There’s a lot I could say about Limbo in the general sense, but as this feature is meant to address only the first hour of playtime, I’ll keep it short. The game was originally released in 2010 and, with the iOS release, is at this point playable on just about every medium that can run a game. No excuse at this point to skip it if you haven’t played. And why should you play it? Because this humble little gem is game, art, and experience. It’s the real deal… and yet there’s no dialogue, no story, hell, no color, just you and your wits in the frail body of a small boy who wakes alone in a mysterious landscape and sets off to find his sister.

I’m bad about double-dipping when games get the iOS treatment, and when I saw Limbo in the App Store, I bought it without thinking. But as it was downloading, I began to wonder how the controls would translate. Limbo’s not very complicated–run, jump, grab, move–but sometimes these things don’t translate quite as well to the touchscreen. Here, though, it works incredibly well. The screen is your d-pad. Pick a spot and it’s control area; move your finger a little to the right, and he’ll begin to run, and keep running until you remove the pressure. Flick upward and he’ll execute a running jump. Easy as can be.

That said, I found that unless I was at the bottom, I was always blocking some part of the screen, which I didn’t want to do. It didn’t interfere with gameplay, but as simple as Limbo is, it’s also gorgeous, and for that reason the onscreen d-pad felt a little odd, but it’s easy to get used to. There are some moments, too, when it’s difficult to get the timing of jumps or movements with the onscreen controls, but hey–no one said this one was gonna be easy.

However, this did mean I died a few more times at first than I liked, and that revealed my only issue with this port. I originally played Limbo on the Xbox with my son, and when we experienced our first death a few minutes in, I was horrified beyond belief. As a player, you’ll watch this little boy smashed, crushed, roasted, speared by spiders, etc… unless you turn off the violence, in which case you’ll be rewarded with a simple fade-to-black a heartbeat before Boy gets impaled (or crushed, etc.). If not for this feature, my young child wouldn’t have played, and would have missed out on the wonderful platforming experience we shared as a family.

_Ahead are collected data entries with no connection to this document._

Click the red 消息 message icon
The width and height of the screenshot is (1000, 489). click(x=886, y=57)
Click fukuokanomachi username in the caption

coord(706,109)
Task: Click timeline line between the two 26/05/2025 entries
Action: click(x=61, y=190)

You can’t turn off deaths in the iOS version (at least, nothing I tried revealed a setting), and I think this is a serious flaw. I noticed that I was a lot more careful playing on the iPad than I was on the Xbox, because I find those deaths painful and affecting. Of course, that’s how Playdead wanted things to go. Death is bad, death is scary, and every time you fail to figure that puzzle out, your innocent young avatar suffers. It’s one of the many reasons the game is so fantasti. It also made the experience uncomfortable for me personally and I wouldn’t have continued to play if not for the need to write this review. The Xbox experience will be the definitive Limbo for me. Your mileage may vary.